Bays is unusual in that he plays both Irish fiddle and guitar. He open-tunes his guitar so it sounds harplike.
"The fiddle is all melody, but the guitar is more chordal, so more harmony," Bays explained. "The guitar, the way I play it, is pretty intimate. I do what you'd call finger-style. You play both the melody and chords at the same time. It's more what people are used to hearing with an arrangement of music … With the fiddle it's just the melody. The tone of the fiddle is fantastic, I just love it. You can really get wild with the fiddle, too, so you have the whole range of the beautiful and sweet and the wild and totally abandoned as well."
Coyne said he started playing guitar at around age 13. He and a friend busked around Limerick playing U2 and folk songs on their two guitars.
"I didn't get into playing traditional Irish music until I came to the states," he said.
It was then that he learned the difference between a jig and a reel. About 20 years ago, Coyne picked up the bouzouki, now his primary instrument. The bouzouki he plays is a flat-backed Irish-style instrument. A spin-off of the Greek bouzouki, the instrument became popular in Ireland in the 1960s.
Though Coyne did not play traditional Irish music when he was a boy, he did hear it. "It was part of growing up in Ireland, you'd hear it everywhere," he said.
Now that he has a love for Irish music, Coyne especially enjoys returning to Ireland.
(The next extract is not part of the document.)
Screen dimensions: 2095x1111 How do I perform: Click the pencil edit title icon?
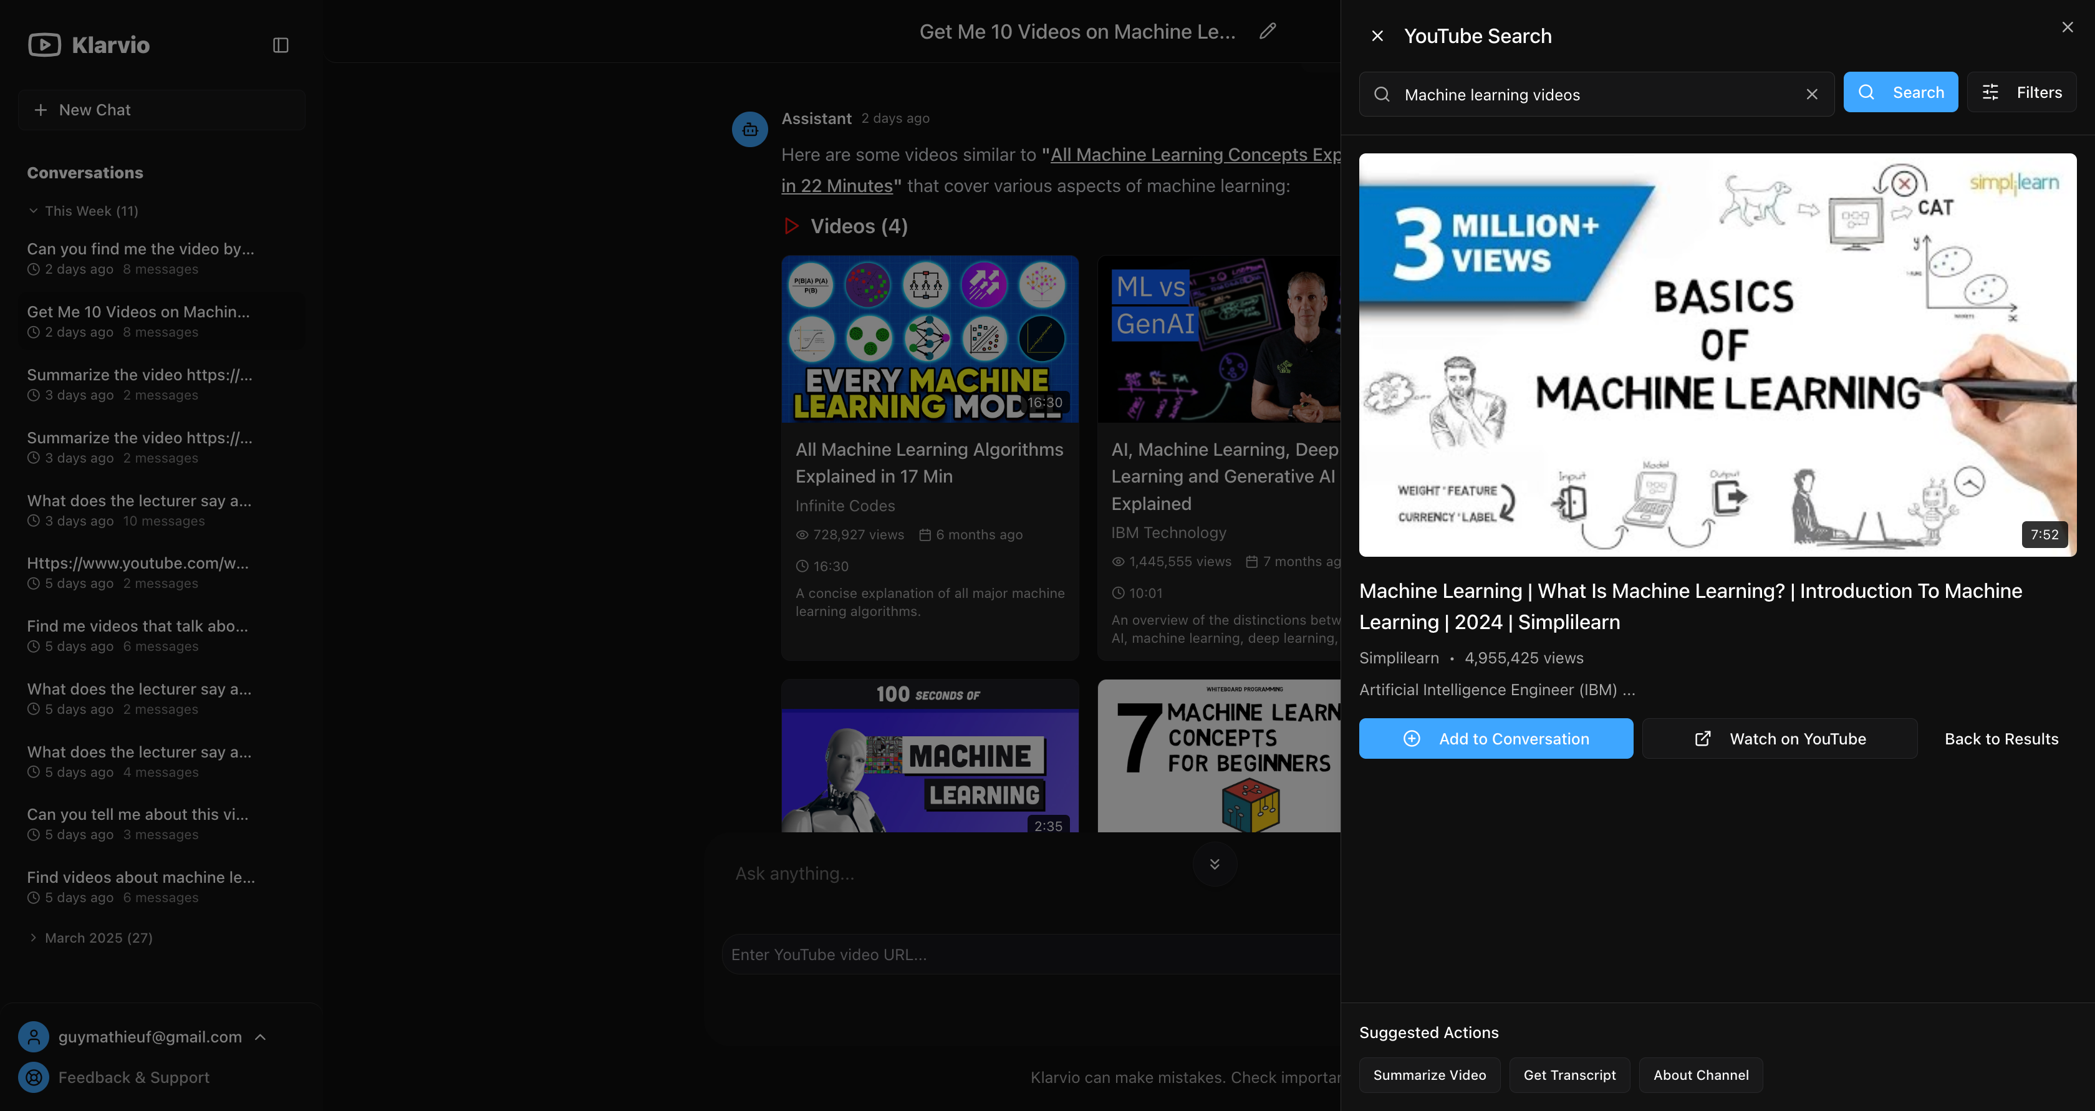[x=1267, y=31]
Coyne and his wife and children, who are all musicians, have made many musical connections back in his natal country.
Bays said he and Coyne met through their teenage sons, who are musical friends. Bays' son plays concertina and Coyne's son plays accordion. Although Bays and Coyne live on opposite coasts, they make a point of booking small tours so they can play together.
This will be Coyne's first time out to New Mexico. However, Bays has a longtime association with Taos and the surrounding area. Starting in 2001, Bays would come out to participate in ZoukFest, organized by Roger Landes. Bays and Landes also performed and toured together.
"Randal has a lot of people here who know him and love him and his music because of the ZoukFest," said Taos musician Jamie Wells, who is helping to organize the Taos concert at Bareiss Gallery.
For their Taos show, Bays will be playing both fiddle and guitar, and Coyne will sing and play the Irish bouzouki. "It will be a fairly intimate affair of traditional Irish music and song," said Coyne. "There will be some history on the songs, a little bit of talk. We try to strike a nice balance."
In addition to their Taos concert, Bays and Coyne will be performing in Albuquerque and Santa Fe.
"It should be a great couple of nights," Coyne said. "We don't take ourselves too seriously. So it's not going to be too stuffy."
Tickets are $20, $10 for children ages 12 and under, available through brownpapertickets.com or at the door.